North Dakota Governor Doug Burgum (right) addresses a press conference announcing plans for clean up of Oceti Sakowin protest camp in Mandan, yesterday.
Cannon Ball, North Dakota: Police in full riot gear began arresting Dakota Access pipeline opponents who remained in a protest camp in North Dakota yesterday in defiance of orders to leave.
Most protesters left peacefully, when authorities closed the camp on Army Corps of Engineers land in advance of spring flooding, but some refused to go.
Eighteen National Guardsmen and dozens of law officers entered the camp from two directions yesterday, along with several law enforcement and military vehicles. A helicopter and airplane flew overhead.
Officers checked structures and began arresting people, putting them in vans to take to jail. About two dozen people were arrested, according to Levi Bachmeier, an adviser to Governor Doug Burgum.
The operation began after authorities said Corps officials had met with camp leaders. They didn’t divulge the outcome of those talks.
The camp — known as Oceti Sakowin — near the Standing Rock Indian Reservation has since August been the main site for demonstrators trying to thwart construction of the final section of the $3.8bn pipeline. The Standing Rock Sioux and Cheyenne River Sioux, whose reservation is downstream, say Dakota Access threatens their drinking water and cultural sites. Dallas-based pipeline developer Energy Transfer Partners disputes that.
Police also had a SWAT vehicle on hand yesterday in case of what Highway Patrol Lt.
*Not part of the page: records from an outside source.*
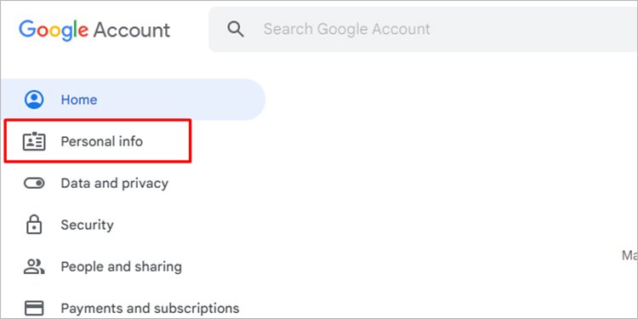The width and height of the screenshot is (638, 319).
Task: Select the Security padlock icon
Action: [34, 225]
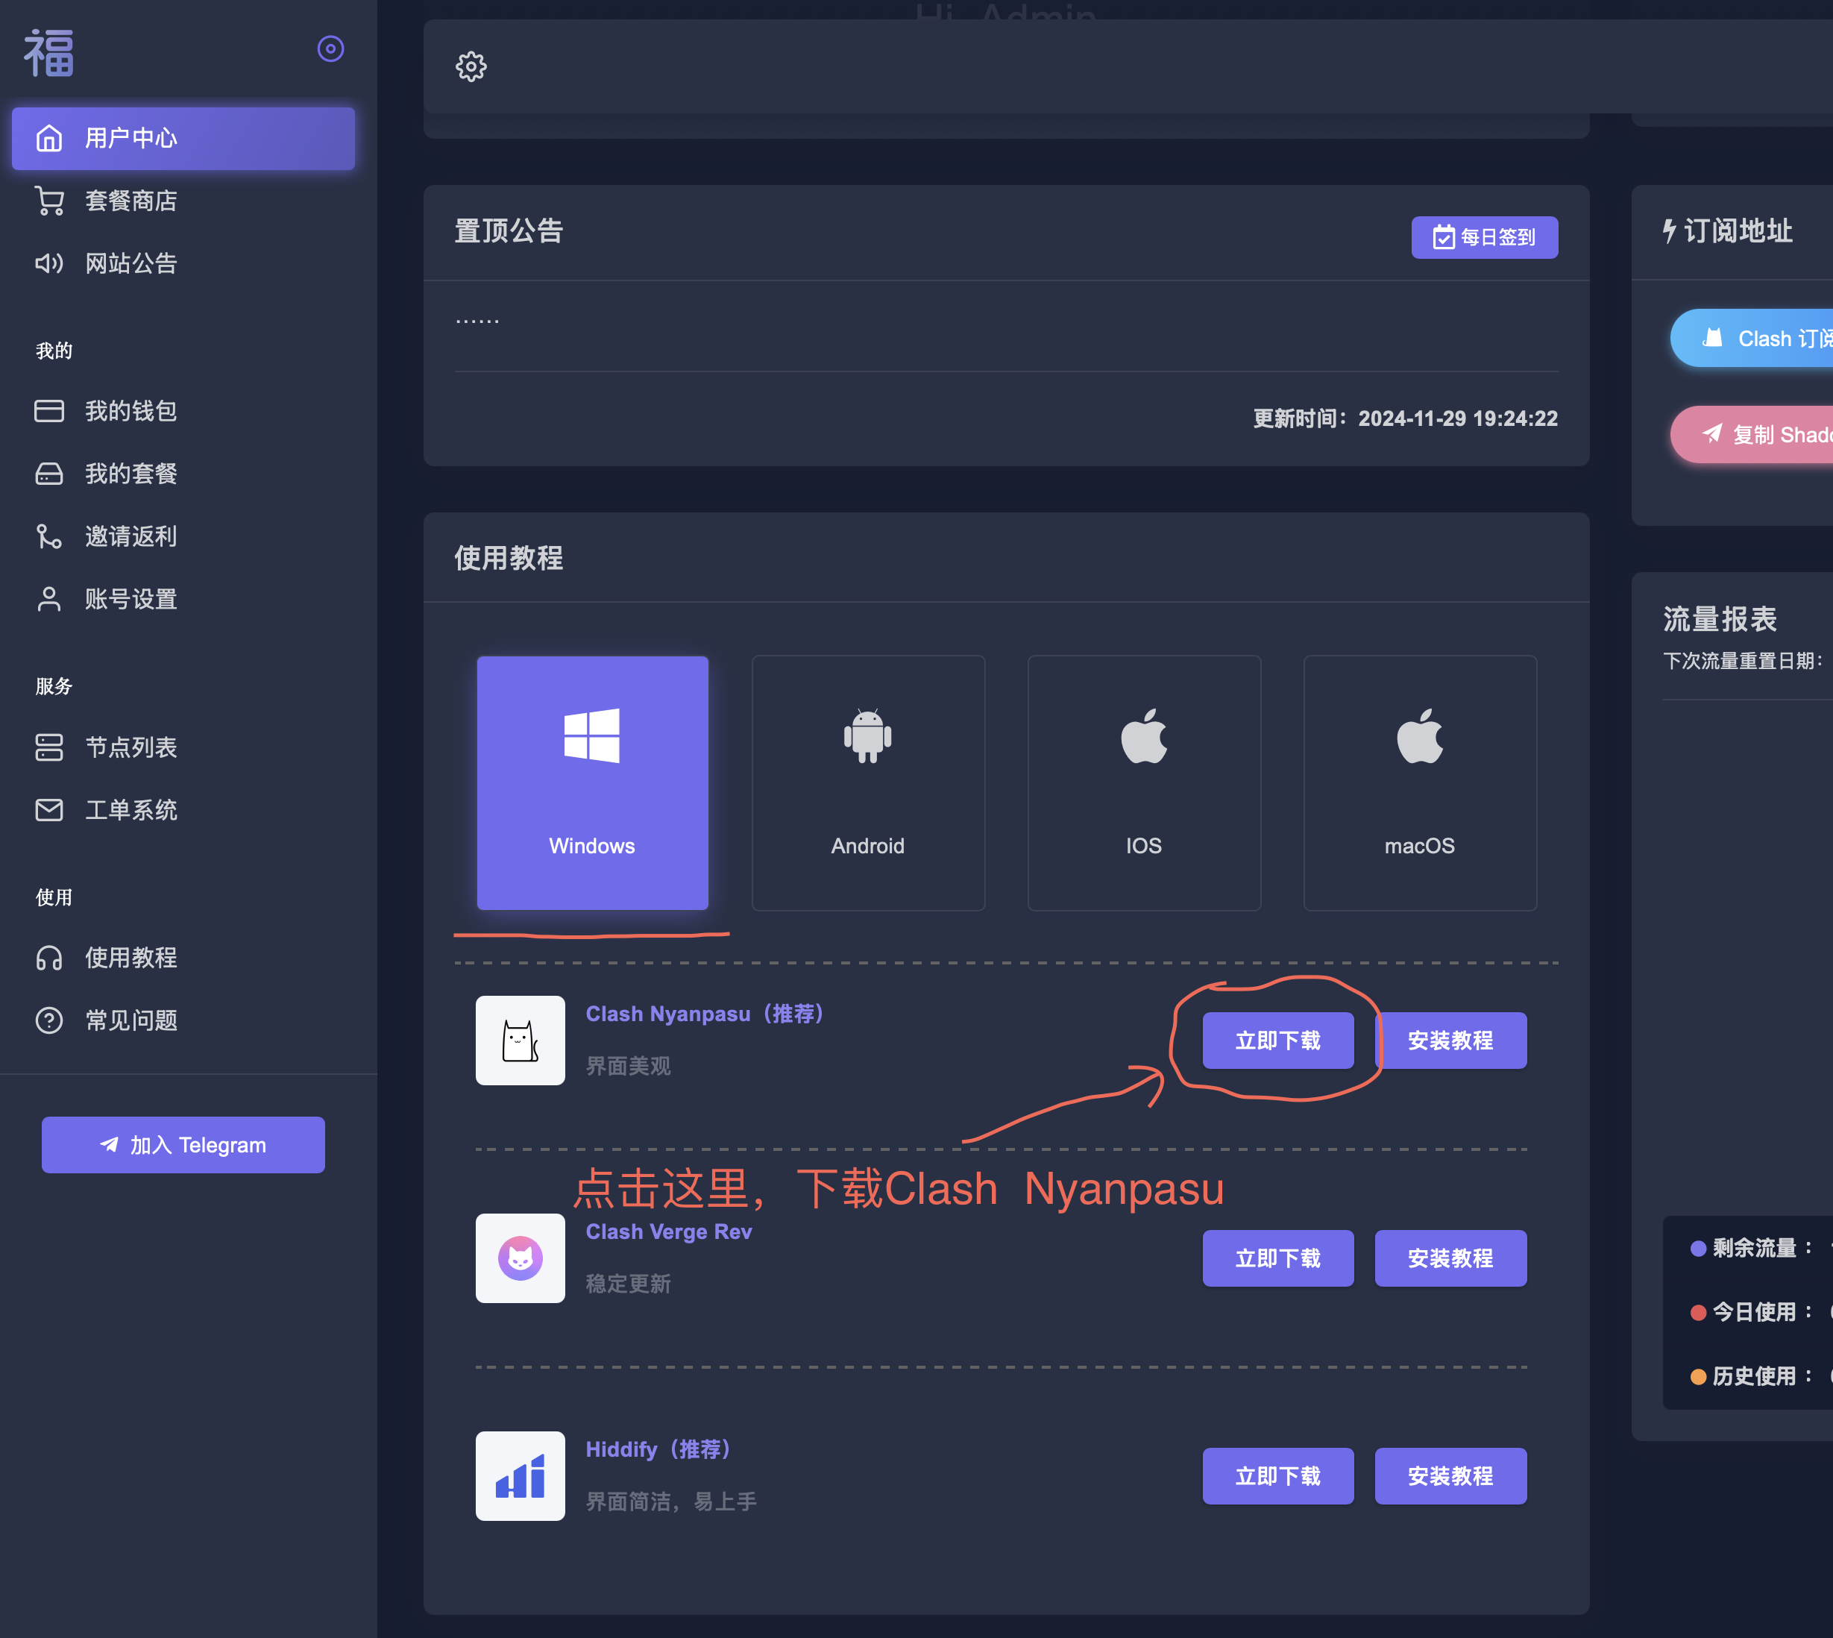The height and width of the screenshot is (1638, 1833).
Task: Click the 福 logo
Action: click(x=49, y=52)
Tom Iverson described as a worst-case “SWAT scenario” — an armed person barricading themselves in a structure in the camp.
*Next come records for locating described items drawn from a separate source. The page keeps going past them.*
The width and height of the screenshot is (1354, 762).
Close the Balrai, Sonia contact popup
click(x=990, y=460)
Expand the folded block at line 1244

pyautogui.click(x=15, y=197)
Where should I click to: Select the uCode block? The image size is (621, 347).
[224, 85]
American Indian elders have told police there are people willing to resort to drastic measures to stay in the camp, Iverson said. Similar sentiments have been expressed by protesters on social media, Iverson said.
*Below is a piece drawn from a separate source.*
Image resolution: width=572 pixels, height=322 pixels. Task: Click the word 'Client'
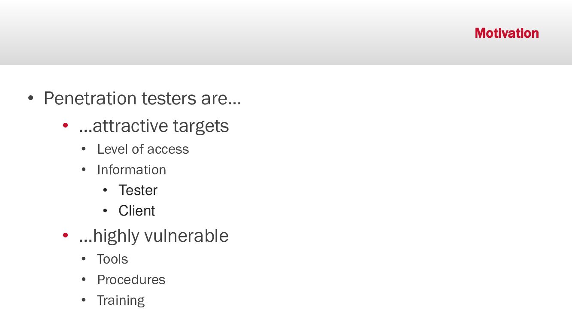pos(136,211)
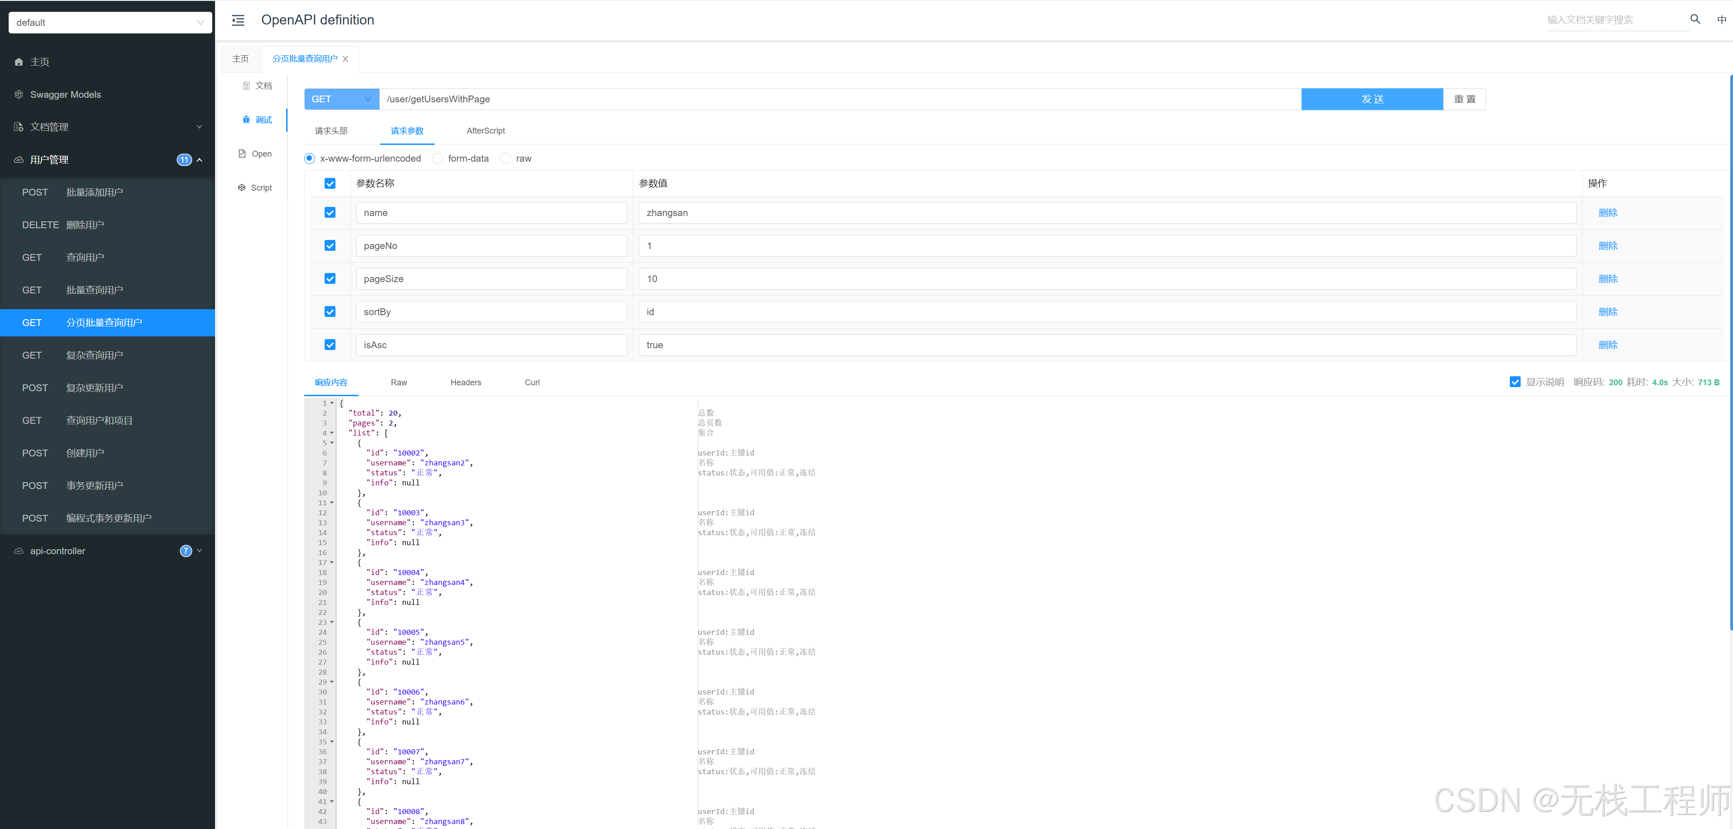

“We’re doing everything we can to avoid that kind of a situation,” he said. “We don’t want it to reach a flash point, but at some point, enough is enough.”
Before authorities moved in, Burgum had said those remaining at the camp still had a chance to leave without facing charges. The state sent a bus to the site yesterday to transport anyone to Bismarck, where officials were doling out basic necessities, along with hotel and bus vouchers.